The task: Reproduce the entries exactly, beginning with the line containing "Screen dimensions: 1222x602" and ending with their last line, both included.

Data shown:
▽

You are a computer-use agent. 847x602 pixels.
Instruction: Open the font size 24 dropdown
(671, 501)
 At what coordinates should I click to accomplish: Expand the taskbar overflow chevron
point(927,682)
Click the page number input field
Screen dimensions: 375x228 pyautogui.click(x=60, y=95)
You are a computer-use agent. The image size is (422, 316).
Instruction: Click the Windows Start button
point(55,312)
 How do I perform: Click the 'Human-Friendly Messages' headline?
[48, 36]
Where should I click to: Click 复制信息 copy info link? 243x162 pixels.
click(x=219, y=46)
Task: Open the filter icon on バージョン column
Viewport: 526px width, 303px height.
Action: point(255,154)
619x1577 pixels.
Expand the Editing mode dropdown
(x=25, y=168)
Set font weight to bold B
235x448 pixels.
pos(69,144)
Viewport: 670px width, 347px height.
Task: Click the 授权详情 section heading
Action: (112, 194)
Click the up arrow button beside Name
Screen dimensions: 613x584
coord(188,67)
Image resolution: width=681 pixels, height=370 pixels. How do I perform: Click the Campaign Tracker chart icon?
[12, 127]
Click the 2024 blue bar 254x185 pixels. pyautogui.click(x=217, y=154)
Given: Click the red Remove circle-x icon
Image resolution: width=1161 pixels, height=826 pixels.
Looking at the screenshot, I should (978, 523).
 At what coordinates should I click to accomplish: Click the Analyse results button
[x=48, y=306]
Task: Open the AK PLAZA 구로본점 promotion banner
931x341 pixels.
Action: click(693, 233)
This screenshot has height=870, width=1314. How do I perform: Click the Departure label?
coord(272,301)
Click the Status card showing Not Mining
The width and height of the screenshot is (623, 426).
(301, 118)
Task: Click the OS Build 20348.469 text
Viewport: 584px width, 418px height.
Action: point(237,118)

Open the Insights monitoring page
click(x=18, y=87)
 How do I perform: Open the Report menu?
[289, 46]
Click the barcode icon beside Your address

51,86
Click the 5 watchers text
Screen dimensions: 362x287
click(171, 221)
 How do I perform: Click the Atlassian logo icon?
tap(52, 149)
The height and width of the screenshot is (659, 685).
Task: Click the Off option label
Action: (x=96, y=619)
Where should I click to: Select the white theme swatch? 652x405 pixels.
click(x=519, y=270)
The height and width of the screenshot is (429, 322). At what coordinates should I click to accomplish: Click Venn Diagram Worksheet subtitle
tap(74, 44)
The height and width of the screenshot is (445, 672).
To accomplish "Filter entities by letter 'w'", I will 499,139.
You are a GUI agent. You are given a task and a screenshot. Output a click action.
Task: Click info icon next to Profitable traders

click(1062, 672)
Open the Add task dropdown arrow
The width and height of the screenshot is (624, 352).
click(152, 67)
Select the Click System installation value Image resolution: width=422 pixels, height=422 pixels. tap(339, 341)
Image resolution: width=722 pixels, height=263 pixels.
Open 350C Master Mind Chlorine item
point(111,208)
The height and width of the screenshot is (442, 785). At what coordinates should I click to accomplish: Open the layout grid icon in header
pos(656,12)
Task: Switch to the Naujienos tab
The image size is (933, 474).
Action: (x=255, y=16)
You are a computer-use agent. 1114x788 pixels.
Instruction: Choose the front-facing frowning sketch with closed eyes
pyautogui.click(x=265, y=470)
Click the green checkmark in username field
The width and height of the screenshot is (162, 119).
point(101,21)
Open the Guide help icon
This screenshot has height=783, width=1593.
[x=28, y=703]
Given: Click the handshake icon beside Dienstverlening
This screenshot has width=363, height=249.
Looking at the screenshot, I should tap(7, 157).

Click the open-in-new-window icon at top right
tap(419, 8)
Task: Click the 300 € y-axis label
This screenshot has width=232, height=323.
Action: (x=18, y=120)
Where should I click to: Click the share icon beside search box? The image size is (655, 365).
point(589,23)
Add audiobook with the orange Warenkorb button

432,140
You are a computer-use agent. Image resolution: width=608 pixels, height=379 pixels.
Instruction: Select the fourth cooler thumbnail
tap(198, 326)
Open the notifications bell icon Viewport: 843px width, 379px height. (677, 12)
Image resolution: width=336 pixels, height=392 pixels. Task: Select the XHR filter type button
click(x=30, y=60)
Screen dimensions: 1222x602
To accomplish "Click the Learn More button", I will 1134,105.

△

Task answer:
Screen dimensions: 1222x602
To accomplish "Click the Learn More button", I will 1134,105.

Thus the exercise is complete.